Tasks:
**A)** In the passage on the tar lugger lawsuit, reproduce the wording that begins at the words "Great Northern and HECO contend they" and stops after the words "for reckless, willful, and wanton conduct.".
**B)** Decide whether each statement agrees with the passage on the tar lugger lawsuit, answering yes or no and quoting the words that settle it: (i) The Amended Complaint includes a negligence claim against Great Northern and HECO. (ii) Great Northern and HECO contested the claim for reckless, willful, and wanton conduct. (iii) Great Northern and HECO say they assumed Reeves' liabilities.
**C)** Resume the passage on the tar lugger lawsuit, picking up after its final sentence.

Document segment:
────────────────────────────────────────

In his Amended Complaint, Plaintiff brings the following claims against Great Northern and HECO: (1) strict liability; (2) negligence; and (3) reckless, willful, and wanton conduct. (Doc. 85 at 5-6). Plaintiff contends Great Northern and HECO are liable under these theories because: the tar lugger was in an unreasonably dangerous condition as designed, manufactured, marketed, assembled and/or placed into the stream of commerce; Great Northern and HECO issued no warnings or instructions to potential users regarding such dangers, or any warnings issued were inadequate; and Great Northern and HECO failed to train workers regarding the dangers of the tar lugger, allowed laborers to be exposed to the extreme danger of working with the tar lugger, and knew or should have known that there was a substantial likelihood that employees would suffer serious injury or death. Id.

Great Northern and HECO contend they are entitled to summary judgment on Plaintiff's strict liability claim because they did not supply and had no connection to the tar lugger at issue. (Doc. 173 at 5-6). Great Northern and HECO further claim they are not liable as successors to Reeves because they never produced or marketed Reeves tar luggers and they did not assume Reeves' liabilities. Id. at 6-8. Finally, Great Northern and HECO contend Plaintiff's negligence claim against them fails because Great Northern and HECO do not have a sufficient connection with Plaintiff or the allegedly defective tar lugger to create a duty to warn. (Doc. 173 at 5-9). Great Northern and HECO have not contested Plaintiff's claim for reckless, willful, and wanton conduct.

────────────────────────────────────────

Given data:
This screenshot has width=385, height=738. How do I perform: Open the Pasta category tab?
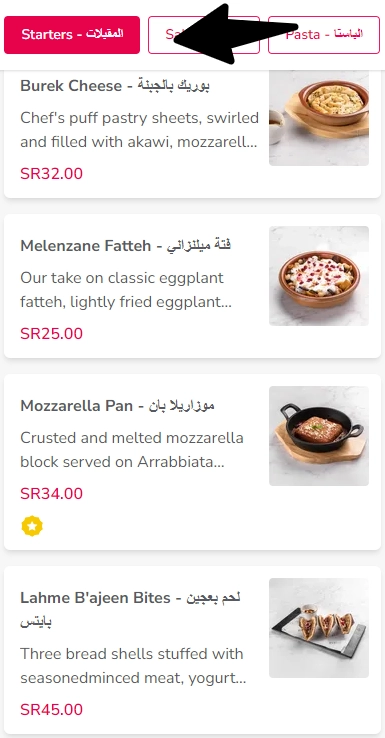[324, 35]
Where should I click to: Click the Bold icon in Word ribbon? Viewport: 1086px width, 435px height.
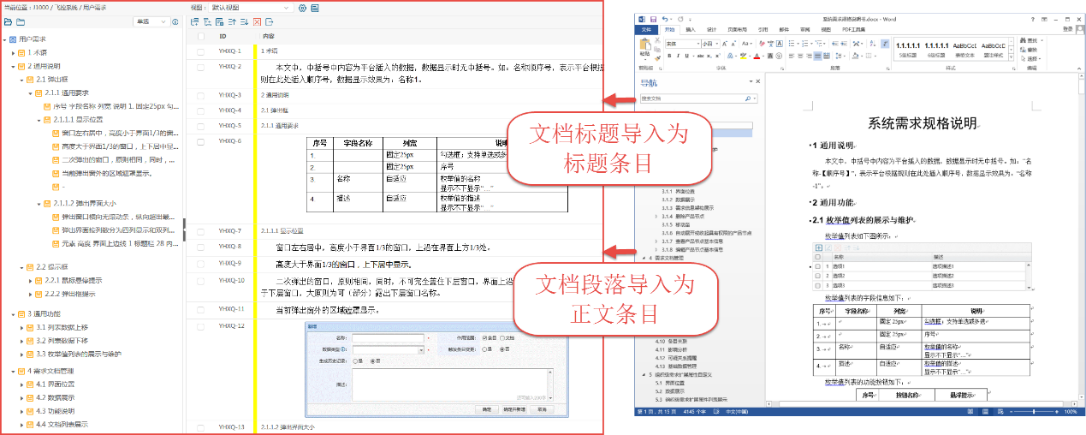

────────────────────────────────────────

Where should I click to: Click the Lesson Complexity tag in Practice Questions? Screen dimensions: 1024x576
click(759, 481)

────────────────────────────────────────

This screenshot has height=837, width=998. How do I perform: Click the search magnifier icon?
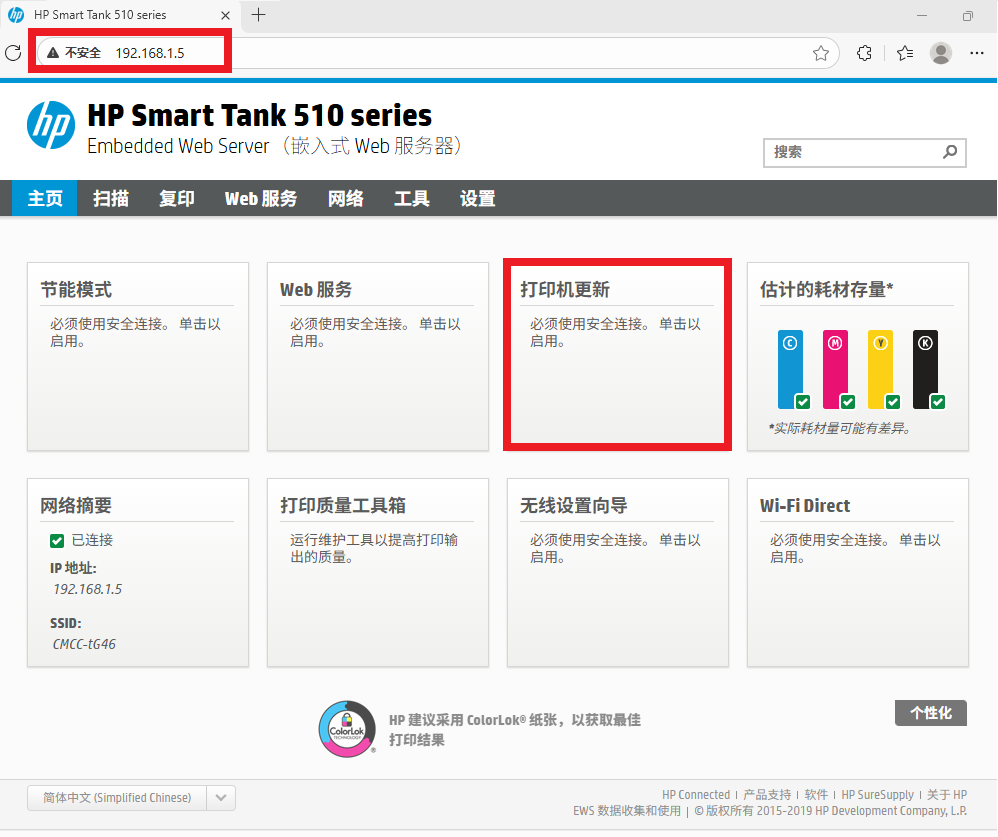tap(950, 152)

────────────────────────────────────────

Responses per task:
**A)**
Great Northern and HECO contend they are entitled to summary judgment on Plaintiff's strict liability claim because they did not supply and had no connection to the tar lugger at issue. (Doc. 173 at 5-6). Great Northern and HECO further claim they are not liable as successors to Reeves because they never produced or marketed Reeves tar luggers and they did not assume Reeves' liabilities. Id. at 6-8. Finally, Great Northern and HECO contend Plaintiff's negligence claim against them fails because Great Northern and HECO do not have a sufficient connection with Plaintiff or the allegedly defective tar lugger to create a duty to warn. (Doc. 173 at 5-9). Great Northern and HECO have not contested Plaintiff's claim for reckless, willful, and wanton conduct.

**B)**
(i) Yes: "(2) negligence"
(ii) No: "Great Northern and HECO have not contested Plaintiff's claim for reckless, willful, and wanton conduct."
(iii) No: "they did not assume Reeves' liabilities"

**C)**
In his Response, Plaintiff states there are genuine issues of material fact regarding whether Great Northern and HECO are liable as successors to Reeves. (Doc. 178 at 1). Specifically, Plaintiff contends that Great Northern and HECO added the tar lugger product line to their roofing products, they continued to market and advertise the Reeves tar lugger and the parts necessary to repair it, and customers who ordered a Reeves tar lugger from Great Northern and HECO expected to receive a product from Reeves. Id. at 5-6. Therefore, Plaintiff argues Great Northern and HECO are culpable under a successor liability theory.

In their Reply, Great Northern and HECO state that they have never placed Reeves tar luggers into the stream of commerce and that their tar luggers are distinct products from Reeves tar luggers. (Doc. 180 at 2-4). They further contend that Plaintiff failed to specifically controvert Defendants' material facts and that the testimony Plaintiff relies on for his contentions was taken out of context. Id. at 4-5. Great Northern and HECO maintain they are not liable under a successor-liability theory, did not have a duty to warn, and ask the Court to dismiss Plaintiff's strict liability and negligence claims against them. Id. at 5-9.

II. Legal Standard

Summary judgment is appropriate "if the movant shows that there is no genuine dispute as to any material fact and the movant is entitled to judgment as a matter of law." Fed. R. Civ. P. 56(a). A fact is material if it could have an effect on the outcome of the suit. Smothers v. Solvay Chems., Inc., 740 F.3d 530, 538 (10th Cir. 2014). A dispute over a material fact is genuine if the evidence presented could allow a rational jury to find in favor of the non-moving party. EEOC v. Horizon/CMS Healthcare Corp., 220 F.3d 1184, 1190 (10th Cir. 2000). In considering a summary judgment motion, the court views the facts in the light most favorable to the non-moving party and draws all reasonable inferences in favor of that party. Shero v. City of Grove, 510 F.3d 1196, 1200 (10th Cir. 2007). The court cannot weigh the evidence and determine the truth of the matter, but instead determines whether there is a genuine issue for trial. Anderson v. Liberty Lobby, Inc., 477 U.S. 242, 243 (1986).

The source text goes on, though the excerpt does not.